INSTRUCTIONS FOR THE TASK:
Count how many lines of the material below contain the string "heading", treating uppercase and lowercase as different. Give only the number.

GIVEN RECORDS:
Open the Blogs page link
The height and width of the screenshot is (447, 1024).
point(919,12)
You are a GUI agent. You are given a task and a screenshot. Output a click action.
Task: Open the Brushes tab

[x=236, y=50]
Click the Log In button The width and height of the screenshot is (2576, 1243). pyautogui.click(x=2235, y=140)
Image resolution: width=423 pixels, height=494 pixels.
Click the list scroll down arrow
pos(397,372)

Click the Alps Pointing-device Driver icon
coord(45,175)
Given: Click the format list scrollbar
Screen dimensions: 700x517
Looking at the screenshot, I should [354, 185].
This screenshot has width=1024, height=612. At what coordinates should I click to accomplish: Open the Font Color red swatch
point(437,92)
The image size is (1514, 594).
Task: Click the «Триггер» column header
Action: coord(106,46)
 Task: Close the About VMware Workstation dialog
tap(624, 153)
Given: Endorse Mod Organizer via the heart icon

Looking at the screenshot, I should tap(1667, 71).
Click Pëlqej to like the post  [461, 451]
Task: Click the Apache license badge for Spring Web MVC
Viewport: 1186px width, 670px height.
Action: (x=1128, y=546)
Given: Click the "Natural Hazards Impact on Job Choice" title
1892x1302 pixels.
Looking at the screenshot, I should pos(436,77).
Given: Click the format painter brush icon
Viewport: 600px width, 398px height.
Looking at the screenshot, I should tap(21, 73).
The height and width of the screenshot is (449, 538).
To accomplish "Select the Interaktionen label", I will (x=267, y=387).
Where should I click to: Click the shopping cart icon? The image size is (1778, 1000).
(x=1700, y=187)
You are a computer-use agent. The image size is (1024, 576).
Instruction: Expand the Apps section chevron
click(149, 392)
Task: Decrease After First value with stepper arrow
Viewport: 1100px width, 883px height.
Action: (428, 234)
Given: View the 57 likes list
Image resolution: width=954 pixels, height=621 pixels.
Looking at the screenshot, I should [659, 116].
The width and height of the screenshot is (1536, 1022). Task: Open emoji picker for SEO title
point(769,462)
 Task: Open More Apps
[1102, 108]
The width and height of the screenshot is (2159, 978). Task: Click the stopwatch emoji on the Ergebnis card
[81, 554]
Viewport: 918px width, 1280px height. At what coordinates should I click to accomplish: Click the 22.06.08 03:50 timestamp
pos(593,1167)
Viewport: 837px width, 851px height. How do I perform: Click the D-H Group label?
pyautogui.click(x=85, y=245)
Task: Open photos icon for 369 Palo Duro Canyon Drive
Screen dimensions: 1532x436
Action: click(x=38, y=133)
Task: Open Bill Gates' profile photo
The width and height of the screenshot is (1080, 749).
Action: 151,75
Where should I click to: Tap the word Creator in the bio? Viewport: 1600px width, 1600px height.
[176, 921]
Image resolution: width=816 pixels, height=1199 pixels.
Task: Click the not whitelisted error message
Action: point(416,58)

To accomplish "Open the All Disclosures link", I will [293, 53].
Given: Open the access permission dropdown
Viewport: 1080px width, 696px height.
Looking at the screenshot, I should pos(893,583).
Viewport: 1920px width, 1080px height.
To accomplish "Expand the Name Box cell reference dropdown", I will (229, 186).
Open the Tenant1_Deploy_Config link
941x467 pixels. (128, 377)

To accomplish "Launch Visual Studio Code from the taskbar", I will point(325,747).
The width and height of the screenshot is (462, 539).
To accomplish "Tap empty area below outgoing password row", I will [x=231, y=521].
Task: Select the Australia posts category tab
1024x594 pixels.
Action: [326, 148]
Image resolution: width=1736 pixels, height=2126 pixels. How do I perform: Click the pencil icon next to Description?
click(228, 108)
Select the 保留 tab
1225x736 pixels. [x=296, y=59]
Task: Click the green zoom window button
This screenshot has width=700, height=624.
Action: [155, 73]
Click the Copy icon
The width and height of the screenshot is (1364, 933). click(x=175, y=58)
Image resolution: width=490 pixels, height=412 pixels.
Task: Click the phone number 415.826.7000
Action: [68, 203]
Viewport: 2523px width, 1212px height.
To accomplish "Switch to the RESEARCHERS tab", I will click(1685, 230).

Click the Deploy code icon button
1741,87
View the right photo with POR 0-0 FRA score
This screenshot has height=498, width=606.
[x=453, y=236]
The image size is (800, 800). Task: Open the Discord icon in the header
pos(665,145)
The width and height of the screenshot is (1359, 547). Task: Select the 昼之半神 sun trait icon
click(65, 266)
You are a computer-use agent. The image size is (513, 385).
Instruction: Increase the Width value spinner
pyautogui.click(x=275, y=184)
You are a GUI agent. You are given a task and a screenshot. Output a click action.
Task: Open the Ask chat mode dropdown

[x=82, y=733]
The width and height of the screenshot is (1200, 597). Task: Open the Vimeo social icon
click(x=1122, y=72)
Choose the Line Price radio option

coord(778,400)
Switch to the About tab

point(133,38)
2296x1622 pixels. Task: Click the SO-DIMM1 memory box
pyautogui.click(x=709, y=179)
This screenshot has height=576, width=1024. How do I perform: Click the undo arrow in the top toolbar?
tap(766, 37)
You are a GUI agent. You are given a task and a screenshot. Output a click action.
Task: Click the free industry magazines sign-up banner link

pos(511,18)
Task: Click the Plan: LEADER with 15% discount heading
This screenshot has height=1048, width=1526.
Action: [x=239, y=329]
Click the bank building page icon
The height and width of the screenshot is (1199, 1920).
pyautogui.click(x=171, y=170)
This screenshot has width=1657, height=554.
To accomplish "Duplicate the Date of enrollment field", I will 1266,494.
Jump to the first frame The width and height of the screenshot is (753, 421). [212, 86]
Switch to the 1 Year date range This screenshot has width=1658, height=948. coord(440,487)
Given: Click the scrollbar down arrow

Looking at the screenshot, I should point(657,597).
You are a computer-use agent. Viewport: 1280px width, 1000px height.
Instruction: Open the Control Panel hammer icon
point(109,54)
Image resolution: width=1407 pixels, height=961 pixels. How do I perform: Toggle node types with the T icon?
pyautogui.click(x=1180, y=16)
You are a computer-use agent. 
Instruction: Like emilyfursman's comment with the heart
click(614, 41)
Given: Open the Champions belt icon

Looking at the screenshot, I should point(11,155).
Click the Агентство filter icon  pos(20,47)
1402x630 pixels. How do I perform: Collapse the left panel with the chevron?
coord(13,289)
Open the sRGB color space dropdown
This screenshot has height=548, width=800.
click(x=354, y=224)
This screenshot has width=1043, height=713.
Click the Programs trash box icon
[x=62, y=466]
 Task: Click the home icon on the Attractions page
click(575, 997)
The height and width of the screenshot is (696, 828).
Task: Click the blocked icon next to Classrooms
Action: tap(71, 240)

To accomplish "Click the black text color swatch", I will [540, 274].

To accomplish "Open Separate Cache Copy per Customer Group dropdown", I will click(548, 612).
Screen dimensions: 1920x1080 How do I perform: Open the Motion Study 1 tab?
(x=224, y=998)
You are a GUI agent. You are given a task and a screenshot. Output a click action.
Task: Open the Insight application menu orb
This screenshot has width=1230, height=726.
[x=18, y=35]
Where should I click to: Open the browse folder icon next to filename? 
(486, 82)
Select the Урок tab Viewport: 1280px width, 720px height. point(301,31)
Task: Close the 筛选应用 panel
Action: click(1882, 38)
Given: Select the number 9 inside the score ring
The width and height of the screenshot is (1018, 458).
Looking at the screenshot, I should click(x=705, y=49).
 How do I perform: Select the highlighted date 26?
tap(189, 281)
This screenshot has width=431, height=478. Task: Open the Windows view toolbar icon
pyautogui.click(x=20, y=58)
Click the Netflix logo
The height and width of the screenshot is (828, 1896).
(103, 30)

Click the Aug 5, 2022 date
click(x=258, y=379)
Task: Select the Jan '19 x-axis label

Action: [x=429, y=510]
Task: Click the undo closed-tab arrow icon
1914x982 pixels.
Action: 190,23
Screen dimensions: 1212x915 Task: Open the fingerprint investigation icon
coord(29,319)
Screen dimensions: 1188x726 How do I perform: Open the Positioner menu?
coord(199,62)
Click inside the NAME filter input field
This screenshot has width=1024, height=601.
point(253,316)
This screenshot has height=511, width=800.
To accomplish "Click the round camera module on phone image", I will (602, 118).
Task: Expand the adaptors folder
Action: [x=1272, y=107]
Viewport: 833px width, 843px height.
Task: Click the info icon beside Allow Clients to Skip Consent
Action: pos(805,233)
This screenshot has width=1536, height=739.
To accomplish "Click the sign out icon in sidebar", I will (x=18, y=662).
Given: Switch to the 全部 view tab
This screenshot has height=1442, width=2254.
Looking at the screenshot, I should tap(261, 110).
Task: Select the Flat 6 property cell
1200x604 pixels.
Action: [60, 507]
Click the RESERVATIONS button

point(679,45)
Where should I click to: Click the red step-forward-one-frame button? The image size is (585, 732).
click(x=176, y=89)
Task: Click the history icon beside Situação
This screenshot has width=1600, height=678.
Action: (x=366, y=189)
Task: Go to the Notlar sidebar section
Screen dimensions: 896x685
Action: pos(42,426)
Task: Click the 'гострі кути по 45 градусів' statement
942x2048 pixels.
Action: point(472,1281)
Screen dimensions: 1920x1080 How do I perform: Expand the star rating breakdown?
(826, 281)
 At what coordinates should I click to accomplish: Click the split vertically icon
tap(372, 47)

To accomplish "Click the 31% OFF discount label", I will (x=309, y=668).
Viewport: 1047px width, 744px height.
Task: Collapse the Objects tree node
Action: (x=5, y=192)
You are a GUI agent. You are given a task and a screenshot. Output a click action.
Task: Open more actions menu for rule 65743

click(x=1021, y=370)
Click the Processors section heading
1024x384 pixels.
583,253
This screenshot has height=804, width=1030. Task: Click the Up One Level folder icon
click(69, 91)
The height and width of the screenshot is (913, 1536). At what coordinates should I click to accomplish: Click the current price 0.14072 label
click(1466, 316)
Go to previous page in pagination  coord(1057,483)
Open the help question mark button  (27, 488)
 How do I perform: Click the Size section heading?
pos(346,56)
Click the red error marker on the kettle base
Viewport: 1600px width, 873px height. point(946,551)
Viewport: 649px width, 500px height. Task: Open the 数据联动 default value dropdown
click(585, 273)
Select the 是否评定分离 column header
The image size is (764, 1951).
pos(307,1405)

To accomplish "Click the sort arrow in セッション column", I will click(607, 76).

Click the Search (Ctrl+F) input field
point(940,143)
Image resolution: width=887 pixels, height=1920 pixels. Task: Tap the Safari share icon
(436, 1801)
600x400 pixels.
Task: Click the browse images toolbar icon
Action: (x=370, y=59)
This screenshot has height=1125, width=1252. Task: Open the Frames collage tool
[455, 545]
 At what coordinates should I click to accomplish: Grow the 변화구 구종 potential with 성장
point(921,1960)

FULL ANSWER:
3